According to a report published by the Health and Safety Executive in October 2018 “work-related stress, depression or anxiety continues to represent a significant ill health condition in the workforce of Great Britain. Work-related stress, depression or anxiety accounts for 44% of work-related ill health and 57% of working days lost, in 2017/18…The reasons cited as causes of work-related stress involve workload, lack of managerial support and organisational change as the primary causative factors.”
It is easy to have wellbeing programmes in place that on the surface seem great but we need to take a closer look at the culture of an organisation to see if it carries this through. Is the organisation placing unreasonable demands and expectations on its staff? Is there an expectation that emails sent late at night will receive a response or is there an expectation that employees should work long hours? On occasion this may be required but if this pace of work and these expectations become the norm then it is not sustainable and employee wellbeing will start to suffer.
There are some stand out organisations who are going the extra mile and on Monsters jobsite they list 7 organisations who offer “epic wellness programmes” including Google where you can learn to cook or play the guitar as part of a Google lesson programme, Asana who have nap rooms where employees get paid for sleeping, allowing them to “rest up, recharge and de-stress” and at Intuit they have a “fit for life” programme where “meditation and mindfulness classes are reimbursable expenses” demonstrating that it’s not just physical health but employee happiness that is important.
There is no time like now to develop some sustainable practices for yourself or perhaps the organisation you work in. We are not machines; we are amazing and complex beings that deserve some self-care and a sustainable work life balance.
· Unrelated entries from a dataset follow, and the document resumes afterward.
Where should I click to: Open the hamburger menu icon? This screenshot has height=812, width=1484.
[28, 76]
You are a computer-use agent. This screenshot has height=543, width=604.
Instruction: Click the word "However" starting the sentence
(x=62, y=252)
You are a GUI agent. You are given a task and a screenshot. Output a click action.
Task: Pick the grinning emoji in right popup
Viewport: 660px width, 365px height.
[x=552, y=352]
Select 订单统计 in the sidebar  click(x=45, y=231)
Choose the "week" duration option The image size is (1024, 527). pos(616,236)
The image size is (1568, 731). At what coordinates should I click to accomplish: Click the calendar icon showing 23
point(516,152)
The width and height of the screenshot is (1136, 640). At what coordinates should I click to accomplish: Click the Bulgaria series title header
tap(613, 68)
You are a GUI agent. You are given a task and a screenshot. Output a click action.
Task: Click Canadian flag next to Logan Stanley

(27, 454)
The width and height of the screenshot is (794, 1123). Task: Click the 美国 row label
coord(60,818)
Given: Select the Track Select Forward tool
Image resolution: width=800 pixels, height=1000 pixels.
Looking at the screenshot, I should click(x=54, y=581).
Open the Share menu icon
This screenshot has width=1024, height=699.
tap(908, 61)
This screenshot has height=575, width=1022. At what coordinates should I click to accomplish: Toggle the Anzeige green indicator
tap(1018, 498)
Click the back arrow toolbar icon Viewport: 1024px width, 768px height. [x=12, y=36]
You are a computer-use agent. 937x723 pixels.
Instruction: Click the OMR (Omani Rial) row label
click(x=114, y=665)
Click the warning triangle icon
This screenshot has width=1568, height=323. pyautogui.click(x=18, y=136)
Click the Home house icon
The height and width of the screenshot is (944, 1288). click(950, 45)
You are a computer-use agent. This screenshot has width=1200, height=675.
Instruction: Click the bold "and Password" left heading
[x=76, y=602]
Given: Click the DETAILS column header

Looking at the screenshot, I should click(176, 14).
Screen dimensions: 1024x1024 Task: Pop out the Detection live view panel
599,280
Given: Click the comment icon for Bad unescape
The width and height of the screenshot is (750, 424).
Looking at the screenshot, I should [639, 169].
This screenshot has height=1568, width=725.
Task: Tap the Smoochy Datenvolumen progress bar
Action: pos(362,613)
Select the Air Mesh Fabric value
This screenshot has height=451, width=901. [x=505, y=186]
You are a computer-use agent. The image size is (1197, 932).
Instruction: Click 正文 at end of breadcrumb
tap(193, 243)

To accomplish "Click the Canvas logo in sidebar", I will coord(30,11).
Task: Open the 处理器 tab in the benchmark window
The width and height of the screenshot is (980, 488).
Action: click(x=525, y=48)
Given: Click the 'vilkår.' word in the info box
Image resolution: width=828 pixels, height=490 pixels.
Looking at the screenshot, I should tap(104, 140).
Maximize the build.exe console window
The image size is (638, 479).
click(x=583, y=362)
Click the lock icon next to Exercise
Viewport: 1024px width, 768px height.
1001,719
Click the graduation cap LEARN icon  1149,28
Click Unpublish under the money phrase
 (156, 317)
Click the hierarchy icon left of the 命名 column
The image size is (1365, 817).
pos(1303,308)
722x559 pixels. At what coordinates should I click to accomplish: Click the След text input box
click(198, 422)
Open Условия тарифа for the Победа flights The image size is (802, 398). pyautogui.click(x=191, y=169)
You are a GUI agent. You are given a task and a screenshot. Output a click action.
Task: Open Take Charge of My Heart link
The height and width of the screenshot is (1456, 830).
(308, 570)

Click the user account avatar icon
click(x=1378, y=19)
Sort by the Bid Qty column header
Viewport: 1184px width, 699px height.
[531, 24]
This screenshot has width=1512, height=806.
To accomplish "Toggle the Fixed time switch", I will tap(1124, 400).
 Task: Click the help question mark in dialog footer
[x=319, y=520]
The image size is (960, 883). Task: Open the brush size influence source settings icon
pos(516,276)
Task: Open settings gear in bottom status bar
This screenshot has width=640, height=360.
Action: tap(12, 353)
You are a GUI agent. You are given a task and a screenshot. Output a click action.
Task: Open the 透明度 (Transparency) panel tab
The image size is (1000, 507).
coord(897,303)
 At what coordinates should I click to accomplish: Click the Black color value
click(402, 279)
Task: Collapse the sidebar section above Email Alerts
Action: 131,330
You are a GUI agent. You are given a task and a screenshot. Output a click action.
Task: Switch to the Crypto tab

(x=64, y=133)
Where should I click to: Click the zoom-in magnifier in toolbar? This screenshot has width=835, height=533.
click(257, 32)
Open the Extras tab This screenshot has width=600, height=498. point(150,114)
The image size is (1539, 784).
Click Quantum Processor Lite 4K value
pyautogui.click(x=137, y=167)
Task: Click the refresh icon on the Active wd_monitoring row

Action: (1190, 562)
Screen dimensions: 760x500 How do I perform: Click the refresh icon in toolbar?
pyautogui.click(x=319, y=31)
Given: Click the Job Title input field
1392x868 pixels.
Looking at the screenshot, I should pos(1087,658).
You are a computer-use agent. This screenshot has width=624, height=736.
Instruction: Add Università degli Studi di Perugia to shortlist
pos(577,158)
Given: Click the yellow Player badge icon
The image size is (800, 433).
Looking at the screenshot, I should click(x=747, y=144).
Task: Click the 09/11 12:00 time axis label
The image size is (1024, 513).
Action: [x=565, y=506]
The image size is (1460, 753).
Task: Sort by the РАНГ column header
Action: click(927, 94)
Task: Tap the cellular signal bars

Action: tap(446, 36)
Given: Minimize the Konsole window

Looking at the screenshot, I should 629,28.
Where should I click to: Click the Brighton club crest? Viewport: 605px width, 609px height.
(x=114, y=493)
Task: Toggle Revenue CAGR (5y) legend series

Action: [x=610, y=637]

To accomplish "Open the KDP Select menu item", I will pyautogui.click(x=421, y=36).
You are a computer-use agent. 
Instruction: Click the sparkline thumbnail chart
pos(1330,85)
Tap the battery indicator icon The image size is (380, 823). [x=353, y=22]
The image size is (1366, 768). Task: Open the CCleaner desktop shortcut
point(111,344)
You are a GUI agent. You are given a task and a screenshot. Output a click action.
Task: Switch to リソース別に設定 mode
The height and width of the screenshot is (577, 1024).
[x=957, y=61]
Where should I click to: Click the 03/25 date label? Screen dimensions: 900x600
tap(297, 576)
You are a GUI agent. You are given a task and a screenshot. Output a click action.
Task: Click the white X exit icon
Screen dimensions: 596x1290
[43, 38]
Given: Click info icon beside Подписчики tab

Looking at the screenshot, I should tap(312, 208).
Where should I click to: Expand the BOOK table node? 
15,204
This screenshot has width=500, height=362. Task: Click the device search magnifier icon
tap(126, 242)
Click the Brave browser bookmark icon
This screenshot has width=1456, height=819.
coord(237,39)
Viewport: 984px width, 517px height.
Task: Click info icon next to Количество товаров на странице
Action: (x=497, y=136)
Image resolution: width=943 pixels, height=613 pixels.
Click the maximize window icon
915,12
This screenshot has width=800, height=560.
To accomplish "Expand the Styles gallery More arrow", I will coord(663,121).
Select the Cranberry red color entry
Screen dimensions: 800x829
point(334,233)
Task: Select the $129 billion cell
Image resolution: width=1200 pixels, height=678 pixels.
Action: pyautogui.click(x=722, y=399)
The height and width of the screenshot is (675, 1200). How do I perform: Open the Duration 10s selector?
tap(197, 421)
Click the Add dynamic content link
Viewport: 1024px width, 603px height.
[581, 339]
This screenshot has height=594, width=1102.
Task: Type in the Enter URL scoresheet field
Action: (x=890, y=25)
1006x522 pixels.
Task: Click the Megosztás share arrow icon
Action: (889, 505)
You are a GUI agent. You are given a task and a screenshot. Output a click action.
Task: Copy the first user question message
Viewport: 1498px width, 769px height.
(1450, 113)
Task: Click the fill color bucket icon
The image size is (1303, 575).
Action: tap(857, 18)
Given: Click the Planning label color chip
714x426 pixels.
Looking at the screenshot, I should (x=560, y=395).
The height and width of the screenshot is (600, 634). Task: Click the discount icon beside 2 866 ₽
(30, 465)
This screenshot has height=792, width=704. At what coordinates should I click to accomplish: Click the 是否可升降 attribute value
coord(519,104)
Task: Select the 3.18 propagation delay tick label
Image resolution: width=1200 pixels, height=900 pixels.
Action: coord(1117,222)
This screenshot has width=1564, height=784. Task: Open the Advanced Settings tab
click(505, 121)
Think about the advice you would give a good friend if you thought they were working too hard and starting to show some signs of stress, it would likely be kinder and gentler than the conversation you would have with yourself. Makes you think doesn’t it?
So it is no surprise that Deloitte ended their 2018 report as follows: “Wellbeing is becoming a core responsibility of good corporate citizenship and a critical performance strategy to drive employee engagement, organisational energy, and productivity. It is also a growing expectation among the talent companies most want to recruit, access, and retain. No longer an optional or narrowly focused element of the rewards menu, well-being is now front and centre as a business imperative for leading, high-performance companies.”
Image from: https://www.kclsu.org/getinvolved/wellbeing/
One final thought from me: We constantly hear an urgent and never ending call for innovation for growth, that we need to innovate to increase GDP. Given that GDP can – or should – be seen as a proxy for an improvement of wellbeing, and given that wellbeing seems to be driven by ‘stuff’ seems to play a limited role in people’s wellbeing – certainly for happiness – should we not rather be talking about innovation to improve people’s wellbeing?